BCL then filed this action against Mr. Davis. Mr. Davis subsequently joined Big Horn as
a third-party defendant. Dkt. No. 5. Mr. Turner and Mr. Rawlinson were permitted to intervene
in the action based on their claimed security interests in Rig 102. Big Horn filed a counterclaim
against Mr. Davis alleging that Mr. Davis had breached an oral contract to transfer title to Rig
102 to Big Horn so that Big Horn could sell the rig to BCL; that Mr. Davis failed to finish the rig
as he had agreed to do; and that Mr. Davis had failed to secure drilling contracts for Big Horn as
he had promised he would. Dkt. No. 84.
Mr. Davis has moved for summary judgment, contending that Big Horn has failed to
make a sufficient showing that all of the essential elements of its breach of contract claim are
present.
II.
Applicable Law
Summary judgment should be granted “if the movant shows that there is no genuine
dispute as to any material fact and the movant is entitled to judgment as a matter of law.” Fed.

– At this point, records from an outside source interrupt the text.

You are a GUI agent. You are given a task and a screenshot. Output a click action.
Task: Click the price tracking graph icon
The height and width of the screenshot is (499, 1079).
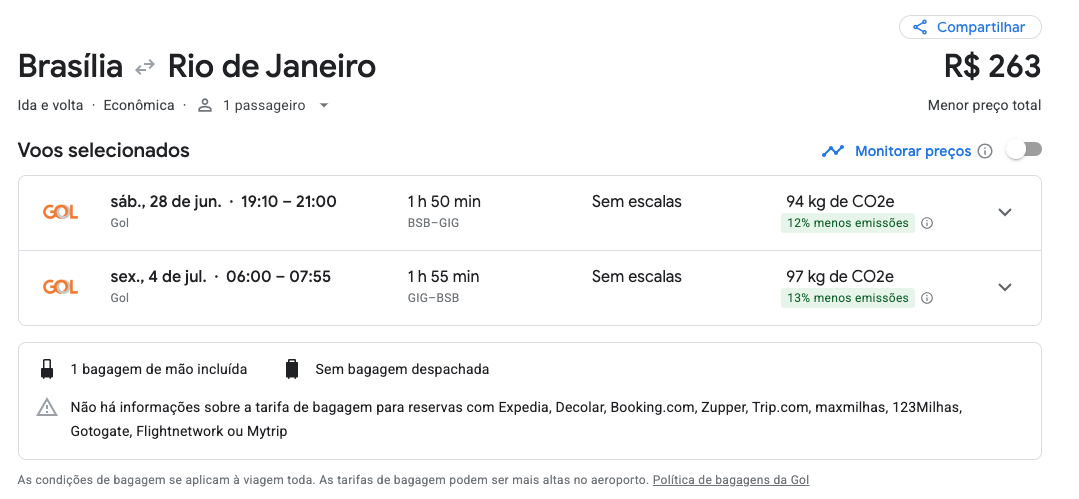click(x=833, y=151)
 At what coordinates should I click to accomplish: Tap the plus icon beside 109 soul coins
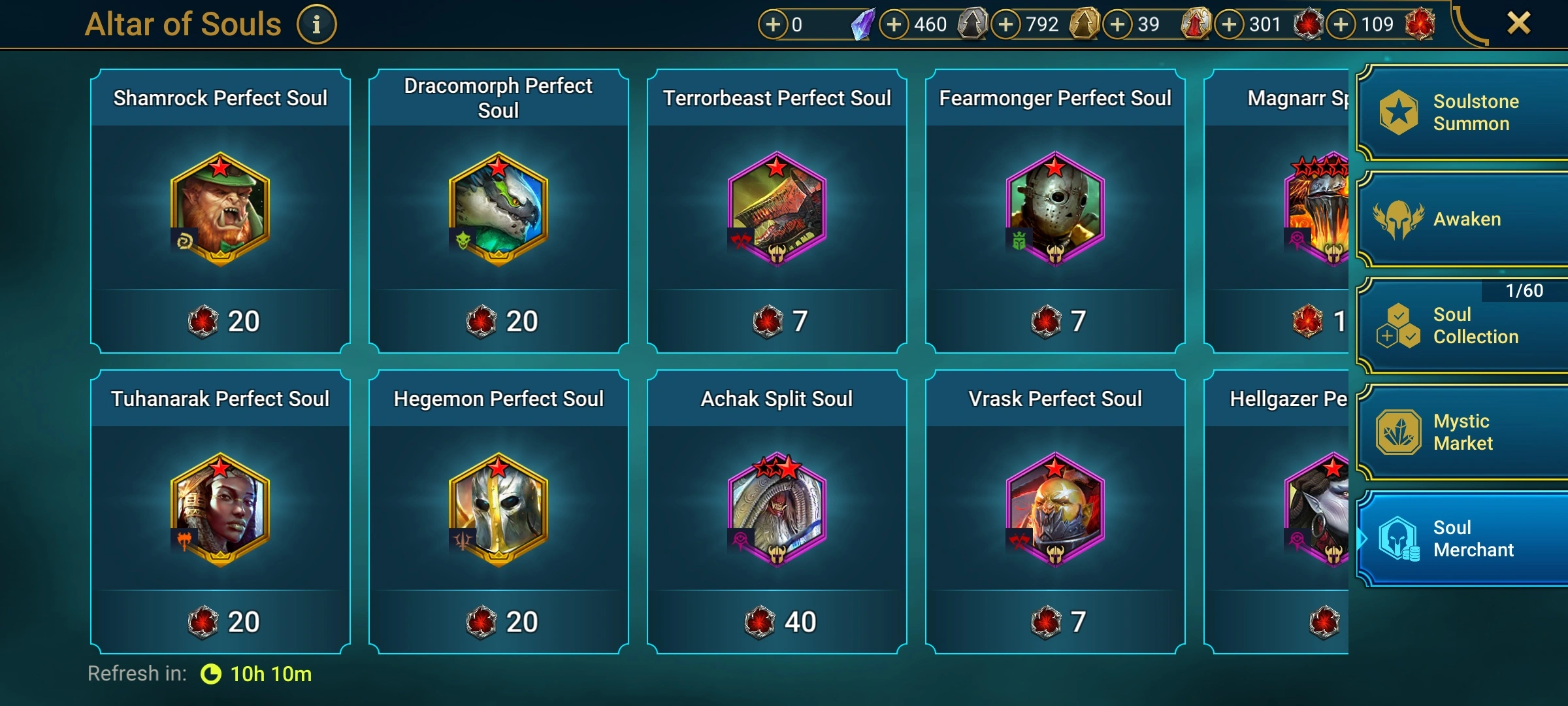1341,24

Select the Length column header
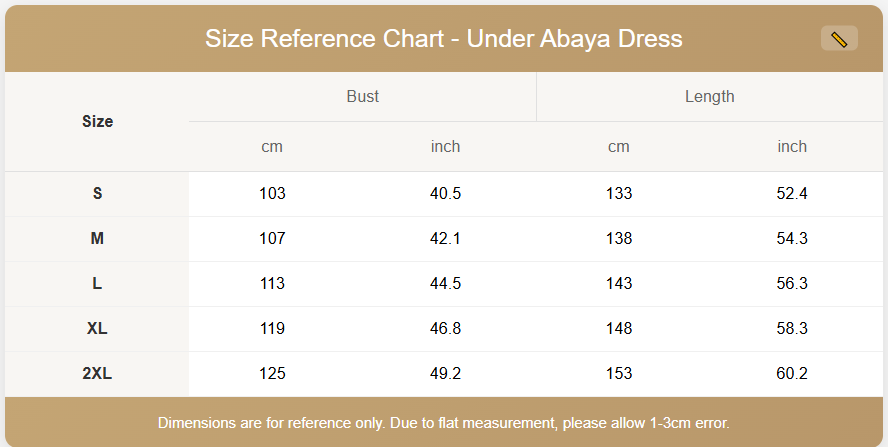(710, 97)
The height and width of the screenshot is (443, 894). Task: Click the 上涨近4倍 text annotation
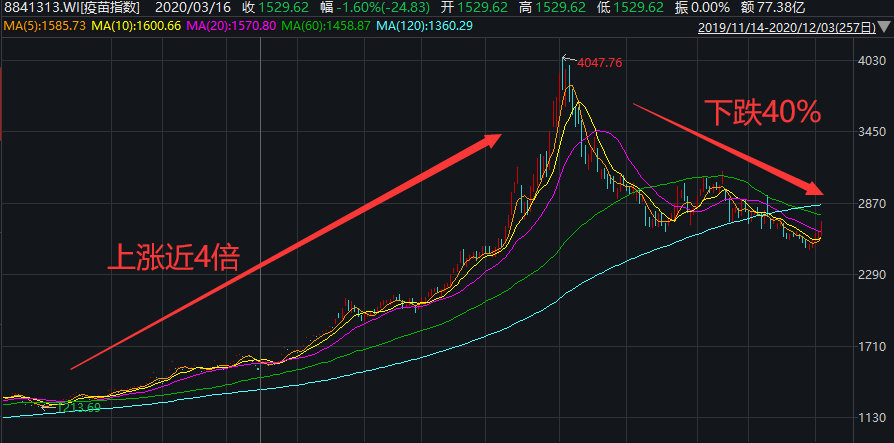click(x=173, y=258)
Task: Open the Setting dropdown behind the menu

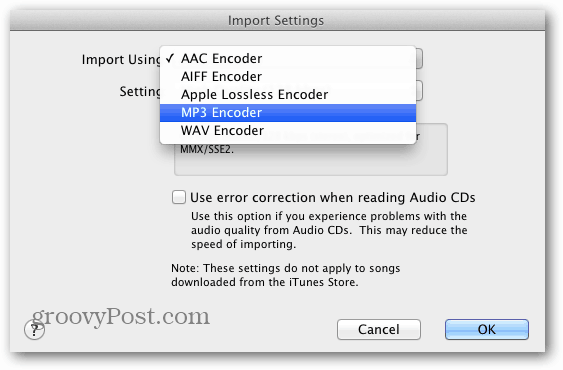Action: click(419, 91)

R. Civ. P. 56(a). Any evidence on summary judgment must be viewed in the light most
favorable to the nonmovant. See Anderson v. Liberty Lobby, Inc., 477 U.S. 242, 255 (1986)
(citing Adickes v. S.H. Kress & Co., 398 U.S. 144, 158-59 (1970)). Summary judgment is
proper when there is no genuine dispute of material fact. Celotex v. Catrett, 477 U.S. 317, 322
(1986). “By its very terms, this standard provides that the mere existence of some alleged factual
dispute between the parties will not defeat an otherwise properly supported motion for summary
judgment; the requirement is that there be no genuine [dispute] of material fact.” Anderson, 477
U.S. at 247-48.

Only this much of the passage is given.